FIG 2.

Acetyltransferase activity of TIP60 is required for proper NBS1 localization to DNA damage sites. (A) His-TIP60 or His-TIPM was expressed in Escherichia coli, purified, and subjected to an in vitro H4 acetylation assay. (B) eTIP60 and eTIPM were expressed in MEFs stably expressing shTIP60. The expression of endogenous TIP60 (endoTIP60), reconstituted eTIP60 (Flag-HA-TIP60) and NBS1 was detected by anti-TIP60, anti-HA, and anti-NBS1 antibody, respectively. (C) Left, examples of microirradiated cells incubated for 4 h before fixation. Microirradiation experiment using eTIP60- or eTIPM-reconstituted MEFs was followed by immunohistochemistry analysis. Top, anti-NBS1 and anti-γ-H2AX antibodies; bottom, anti-MDC1 and anti-γ-H2AX antibodies. Right, the average fluorescence intensities from the undamaged regions or the damaged regions were quantified and plotted.
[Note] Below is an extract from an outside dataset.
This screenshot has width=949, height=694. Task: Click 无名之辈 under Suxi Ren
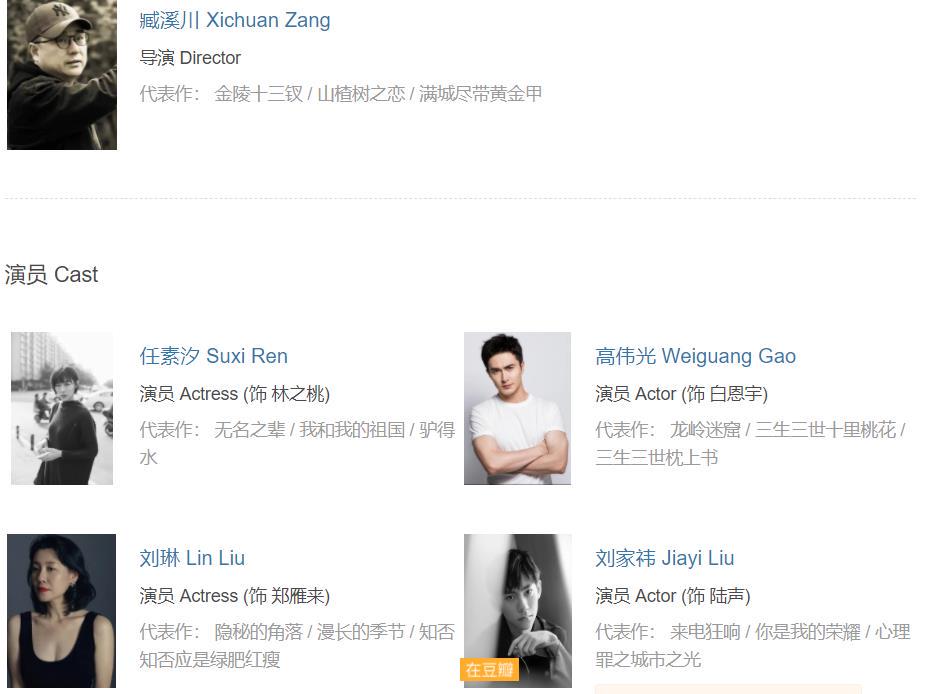tap(249, 430)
The average intensities of NBS1 immunofluorescence were derived from 11 cells for TIP60-reconstituted cells and 10 cells for TIPM-reconstituted cells, and the average intensities for MDC1 immunofluorescence were derived from 8 cells for TIP60-reconstituted cells and 6 cells for TIPM-reconstituted cells. Examples of measured regions are shown in Fig. S2A in the supplemental material. See Materials and Methods for quantification details. (D) Immunohistochemistry analysis of MEFs reconstituted with TIP60 (left) or TIPM (right) following IR (16 h after 8 Gy). Indirect immunofluorescence analyses were performed using either anti-NBS1 and anti-γ-H2AX or anti-MDC1 and anti-γ-H2AX antibodies. (E) Percentages of cells that formed more than 10 foci of NBS1, MDC1, or γ-H2AX are shown. Cont, control; bar, 10 μm. Graphs show standard deviations.